> [PASSAGE]

▼

The foregoing kinds are all real—which means that though we invoke the concept the possibility lies in the object side of the concept-object.

Logical impossibility is a property of a conception such that it is cannot be realized. That is, logical impossibility is not a property of the world but of concepts. LOGICAL POSSIBILITY is defined as follows—it is a property of a conception such that it is not logically impossible. We may state this in the following way, ‘logical possibility is realized in some conceivable world.

In principle, there are logical possibilities that are never realized. Thus we know that logical possibility > universal possibility (the universal may equal the logical).

Note that the conception of logical possibility above need not depend on a prior conception of ‘logic’. What are conceptions that ‘cannot be realized’. Let us begin with examples. Can a black object be blue? That depends on the definitions of ‘black’ and ‘blue’. Can a black object be not black? Only (a) if blackness specifies nothing at all—and in this case, blackness is not a concept; or (b) in an empty ‘universe’, all black objects are not black (but they are also blue and green and are also sheep and not sheep and so on). That is, if black is a concept and in a non-empty universe all real black objects cannot be not black. What about the real universe in which we only know objects by experiencing them directly or indirectly or perhaps hypothesizing them but which again is a form of (shadow) knowledge? That is, an object that is black cannot be not black; but an object that is black only-to-the-best-of-all-knowledge can be non-black. We deal with that situation by saying that in an ideal universe in which knowledge is perfect—or with sufficient abstraction—a black object cannot be not black and that fits the real universe to the extent that our knowledge may be true. That is, we are separating our thinking here, into logic and fact. The fact is empirical but logic is ideal. And in logic so conceived, a black object cannot be not black; note, importantly, that while facts are empirical, they can also be necessary if there is sufficient abstraction (and similarly there are conditions under which hypothetical generalizations can be necessary—e.g. with abstraction or with restriction of the domain of application). That generalizes to the logical principle known as the law of non-contradiction. It also gives us insight into the nature of logic and how it can be certain—its certainty comes from idealization andor abstraction (and is therefore not a mere property of grammar). Along these lines we can arrive at other laws of logic, especially the law of the excluded middle and the law of identity, and any limits on conditions even for ideal / abstract as well as real application. Similarly, we can arrive at the propositional and predicate calculi as well as other systems such as the Syllogisms and analysis of the categorical propositions.

▲

> [OBJECTIVES]
1 - Please transcribe the part of the passage on logical possibility that opens with the words containing "The foregoing kinds" and closes with "some conceivable world.".
2 - Which three laws of logic does the passage on logical possibility name?

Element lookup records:
▼

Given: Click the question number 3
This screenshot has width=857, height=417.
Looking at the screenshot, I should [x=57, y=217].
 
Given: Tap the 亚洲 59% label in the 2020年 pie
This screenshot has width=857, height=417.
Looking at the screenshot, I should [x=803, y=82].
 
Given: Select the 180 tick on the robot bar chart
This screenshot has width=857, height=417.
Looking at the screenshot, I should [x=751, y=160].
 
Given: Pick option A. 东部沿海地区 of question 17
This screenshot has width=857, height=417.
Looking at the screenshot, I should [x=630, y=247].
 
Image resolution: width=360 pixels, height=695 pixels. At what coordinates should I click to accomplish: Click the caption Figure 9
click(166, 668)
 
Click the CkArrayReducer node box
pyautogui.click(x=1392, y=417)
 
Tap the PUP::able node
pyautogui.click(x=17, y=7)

▲

> [ANSWERS]
1 -
The foregoing kinds are all real—which means that though we invoke the concept the possibility lies in the object side of the concept-object.

Logical impossibility is a property of a conception such that it is cannot be realized. That is, logical impossibility is not a property of the world but of concepts. LOGICAL POSSIBILITY is defined as follows—it is a property of a conception such that it is not logically impossible. We may state this in the following way, ‘logical possibility is realized in some conceivable world.

2 - The law of non-contradiction, the law of the excluded middle, and the law of identity.